Stored items
◇ ◇ ◇ ◇

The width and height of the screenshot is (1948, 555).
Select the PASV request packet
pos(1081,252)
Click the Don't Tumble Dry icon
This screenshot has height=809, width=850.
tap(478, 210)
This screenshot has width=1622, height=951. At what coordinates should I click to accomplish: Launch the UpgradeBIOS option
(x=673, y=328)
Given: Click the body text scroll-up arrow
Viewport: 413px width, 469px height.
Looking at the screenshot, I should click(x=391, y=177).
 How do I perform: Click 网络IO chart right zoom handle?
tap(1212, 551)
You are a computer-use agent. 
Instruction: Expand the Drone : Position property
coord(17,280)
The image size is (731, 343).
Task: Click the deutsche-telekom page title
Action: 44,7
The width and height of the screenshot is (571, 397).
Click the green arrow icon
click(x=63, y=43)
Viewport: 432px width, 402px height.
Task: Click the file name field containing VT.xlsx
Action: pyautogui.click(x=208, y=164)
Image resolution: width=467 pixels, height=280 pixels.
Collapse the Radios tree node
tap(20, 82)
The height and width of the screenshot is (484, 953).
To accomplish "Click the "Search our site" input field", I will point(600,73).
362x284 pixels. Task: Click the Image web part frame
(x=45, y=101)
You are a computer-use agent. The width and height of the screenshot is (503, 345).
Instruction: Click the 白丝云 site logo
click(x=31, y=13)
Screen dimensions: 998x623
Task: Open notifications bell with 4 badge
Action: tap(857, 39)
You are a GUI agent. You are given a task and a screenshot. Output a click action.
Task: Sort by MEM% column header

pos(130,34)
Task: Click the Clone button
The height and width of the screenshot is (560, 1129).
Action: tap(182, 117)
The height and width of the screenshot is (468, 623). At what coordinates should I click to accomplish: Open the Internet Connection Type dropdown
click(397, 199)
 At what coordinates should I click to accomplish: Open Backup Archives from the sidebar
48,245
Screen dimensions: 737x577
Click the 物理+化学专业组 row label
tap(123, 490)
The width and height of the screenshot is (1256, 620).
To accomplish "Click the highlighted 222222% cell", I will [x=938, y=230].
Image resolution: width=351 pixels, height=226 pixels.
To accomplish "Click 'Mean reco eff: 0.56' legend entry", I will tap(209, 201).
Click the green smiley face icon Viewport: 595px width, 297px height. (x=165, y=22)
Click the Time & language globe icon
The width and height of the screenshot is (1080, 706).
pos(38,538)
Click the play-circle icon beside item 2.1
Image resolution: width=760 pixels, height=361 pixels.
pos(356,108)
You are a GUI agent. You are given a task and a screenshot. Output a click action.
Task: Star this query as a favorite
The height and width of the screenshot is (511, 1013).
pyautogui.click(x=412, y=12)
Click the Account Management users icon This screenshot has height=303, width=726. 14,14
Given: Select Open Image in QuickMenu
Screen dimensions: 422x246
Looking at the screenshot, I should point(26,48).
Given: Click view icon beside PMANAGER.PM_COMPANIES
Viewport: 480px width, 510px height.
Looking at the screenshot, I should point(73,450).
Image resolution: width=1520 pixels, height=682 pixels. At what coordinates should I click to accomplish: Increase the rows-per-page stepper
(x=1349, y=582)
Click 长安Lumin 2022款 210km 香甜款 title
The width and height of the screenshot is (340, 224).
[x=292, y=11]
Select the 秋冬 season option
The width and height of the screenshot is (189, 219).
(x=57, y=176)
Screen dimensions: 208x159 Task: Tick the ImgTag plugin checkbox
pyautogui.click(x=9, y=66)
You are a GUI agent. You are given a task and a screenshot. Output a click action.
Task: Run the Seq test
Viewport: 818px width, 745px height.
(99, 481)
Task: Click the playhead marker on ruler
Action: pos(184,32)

◇ ◇ ◇ ◇

# THE PROBLEM:
Repeat all of the records above exactly as they appear.

# RESPONSE BOX:
The width and height of the screenshot is (1948, 555).
Select the PASV request packet
pos(1081,252)
Click the Don't Tumble Dry icon
This screenshot has height=809, width=850.
tap(478, 210)
This screenshot has width=1622, height=951. At what coordinates should I click to accomplish: Launch the UpgradeBIOS option
(x=673, y=328)
Given: Click the body text scroll-up arrow
Viewport: 413px width, 469px height.
Looking at the screenshot, I should click(x=391, y=177).
 How do I perform: Click 网络IO chart right zoom handle?
tap(1212, 551)
You are a computer-use agent. 
Instruction: Expand the Drone : Position property
coord(17,280)
The image size is (731, 343).
Task: Click the deutsche-telekom page title
Action: 44,7
The width and height of the screenshot is (571, 397).
Click the green arrow icon
click(x=63, y=43)
Viewport: 432px width, 402px height.
Task: Click the file name field containing VT.xlsx
Action: pyautogui.click(x=208, y=164)
Image resolution: width=467 pixels, height=280 pixels.
Collapse the Radios tree node
tap(20, 82)
The height and width of the screenshot is (484, 953).
To accomplish "Click the "Search our site" input field", I will point(600,73).
362x284 pixels. Task: Click the Image web part frame
(x=45, y=101)
You are a computer-use agent. The width and height of the screenshot is (503, 345).
Instruction: Click the 白丝云 site logo
click(x=31, y=13)
Screen dimensions: 998x623
Task: Open notifications bell with 4 badge
Action: tap(857, 39)
You are a GUI agent. You are given a task and a screenshot. Output a click action.
Task: Sort by MEM% column header

pos(130,34)
Task: Click the Clone button
The height and width of the screenshot is (560, 1129).
Action: tap(182, 117)
The height and width of the screenshot is (468, 623). At what coordinates should I click to accomplish: Open the Internet Connection Type dropdown
click(397, 199)
 At what coordinates should I click to accomplish: Open Backup Archives from the sidebar
48,245
Screen dimensions: 737x577
Click the 物理+化学专业组 row label
tap(123, 490)
The width and height of the screenshot is (1256, 620).
To accomplish "Click the highlighted 222222% cell", I will [x=938, y=230].
Image resolution: width=351 pixels, height=226 pixels.
To accomplish "Click 'Mean reco eff: 0.56' legend entry", I will tap(209, 201).
Click the green smiley face icon Viewport: 595px width, 297px height. (x=165, y=22)
Click the Time & language globe icon
The width and height of the screenshot is (1080, 706).
pos(38,538)
Click the play-circle icon beside item 2.1
Image resolution: width=760 pixels, height=361 pixels.
pos(356,108)
You are a GUI agent. You are given a task and a screenshot. Output a click action.
Task: Star this query as a favorite
The height and width of the screenshot is (511, 1013).
pyautogui.click(x=412, y=12)
Click the Account Management users icon This screenshot has height=303, width=726. 14,14
Given: Select Open Image in QuickMenu
Screen dimensions: 422x246
Looking at the screenshot, I should point(26,48).
Given: Click view icon beside PMANAGER.PM_COMPANIES
Viewport: 480px width, 510px height.
Looking at the screenshot, I should point(73,450).
Image resolution: width=1520 pixels, height=682 pixels. At what coordinates should I click to accomplish: Increase the rows-per-page stepper
(x=1349, y=582)
Click 长安Lumin 2022款 210km 香甜款 title
The width and height of the screenshot is (340, 224).
[x=292, y=11]
Select the 秋冬 season option
The width and height of the screenshot is (189, 219).
(x=57, y=176)
Screen dimensions: 208x159 Task: Tick the ImgTag plugin checkbox
pyautogui.click(x=9, y=66)
You are a GUI agent. You are given a task and a screenshot. Output a click action.
Task: Run the Seq test
Viewport: 818px width, 745px height.
(99, 481)
Task: Click the playhead marker on ruler
Action: pos(184,32)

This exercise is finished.